• Task item: All lines from the one holding "Image resolution: width=1373" through the last line of the entries below must be transcribed exactly, and no others. Pictures do not go in.

(Dataset entries)

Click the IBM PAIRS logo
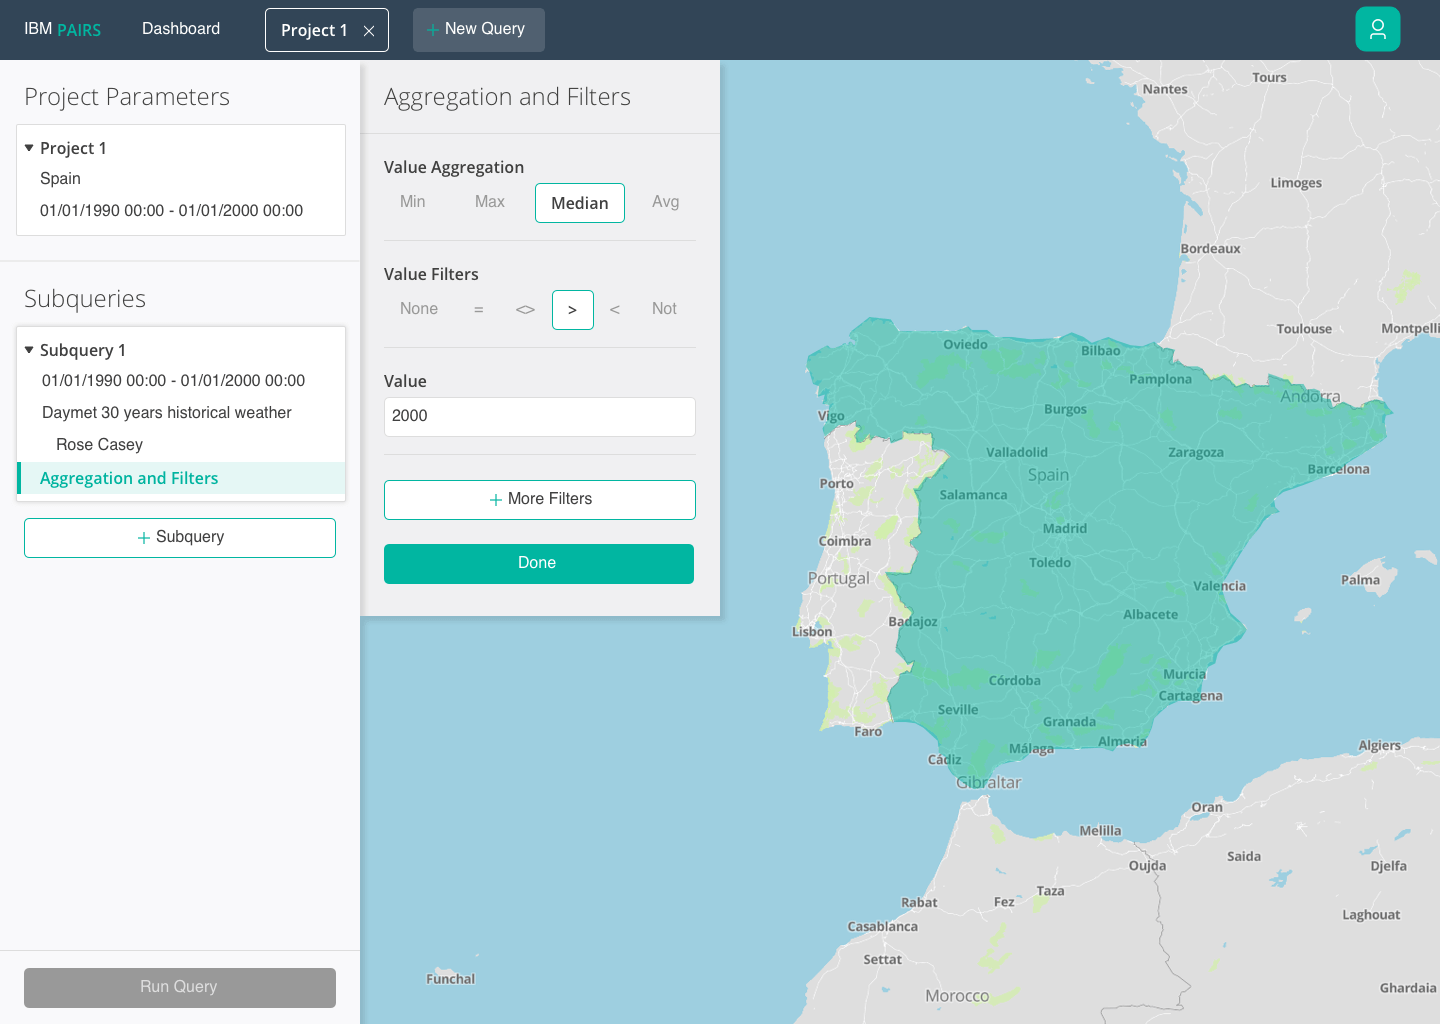coord(62,29)
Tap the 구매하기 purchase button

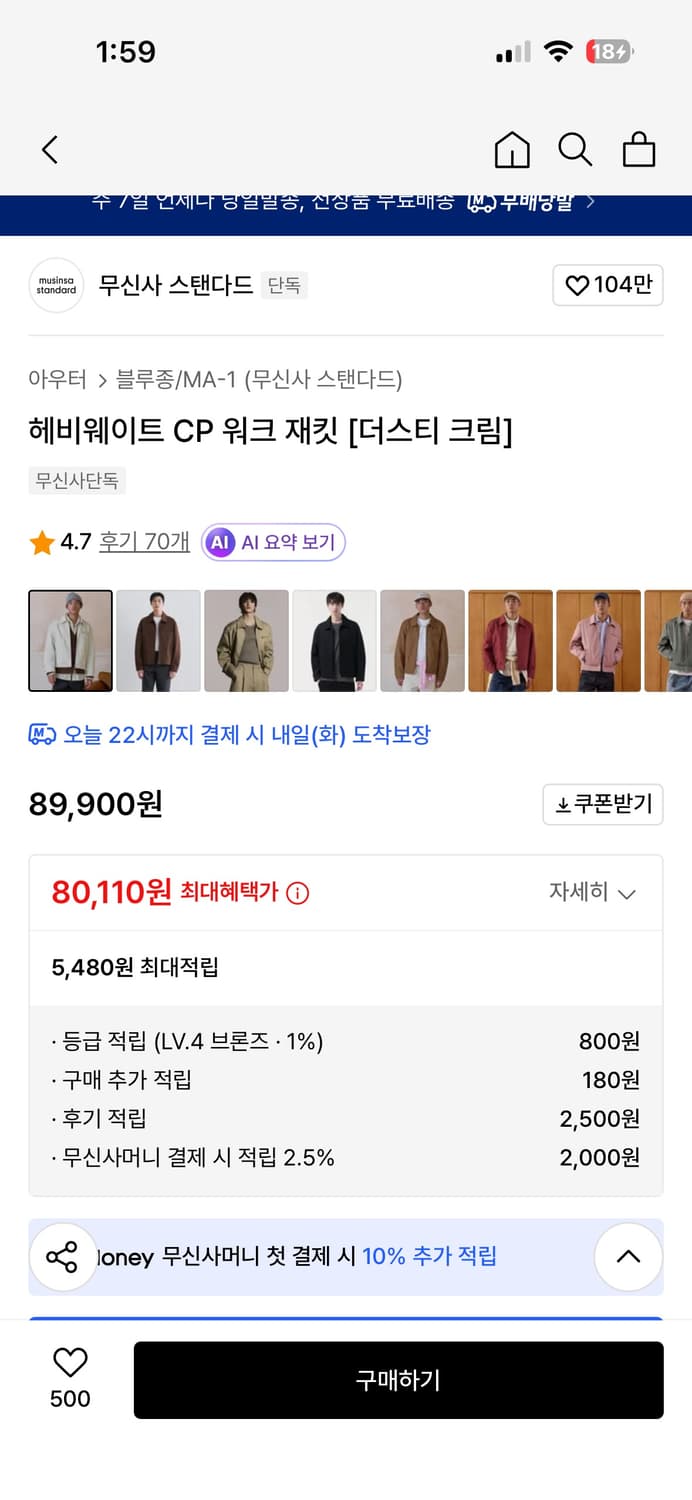click(x=399, y=1380)
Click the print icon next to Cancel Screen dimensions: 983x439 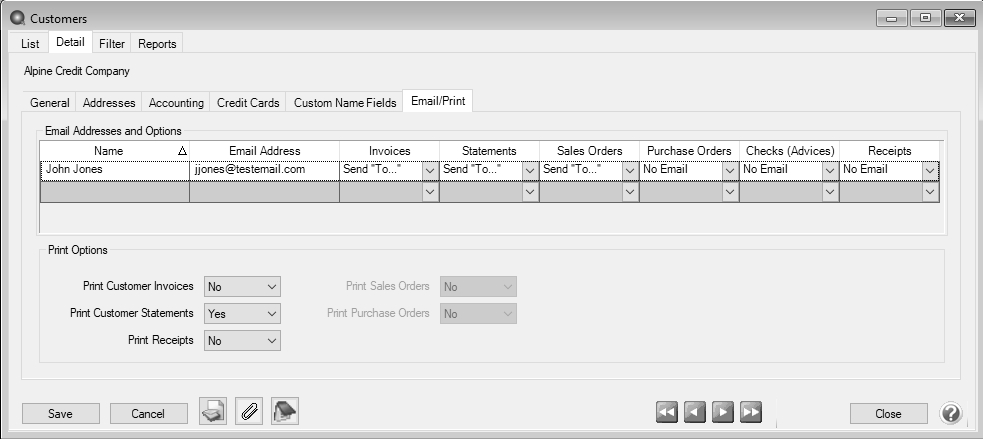pyautogui.click(x=212, y=411)
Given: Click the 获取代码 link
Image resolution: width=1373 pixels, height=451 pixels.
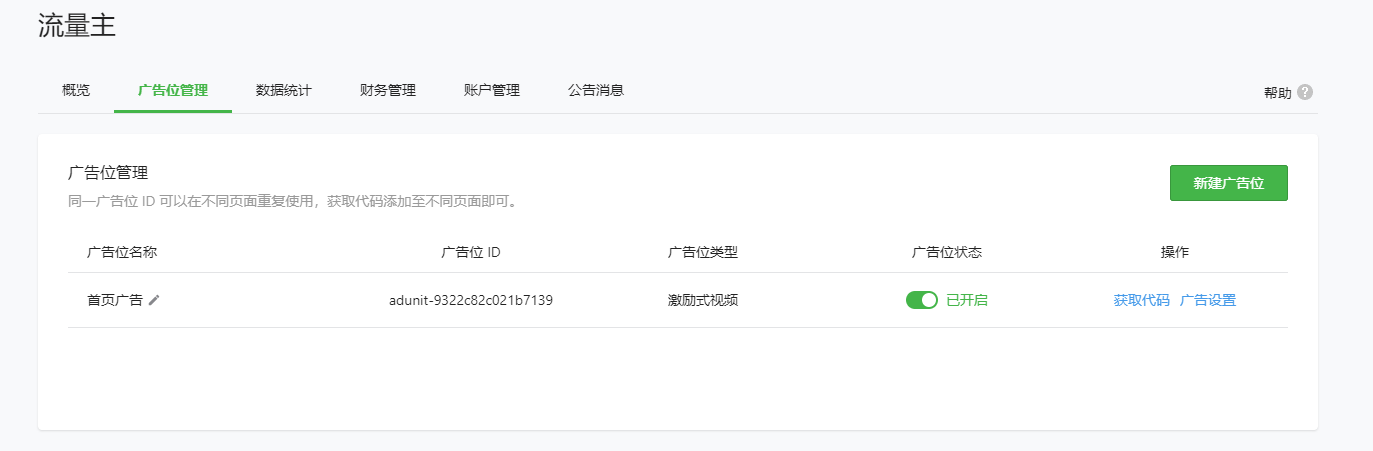Looking at the screenshot, I should click(x=1141, y=300).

• Answer below:
Image resolution: width=1373 pixels, height=451 pixels.
Looking at the screenshot, I should click(x=1141, y=300).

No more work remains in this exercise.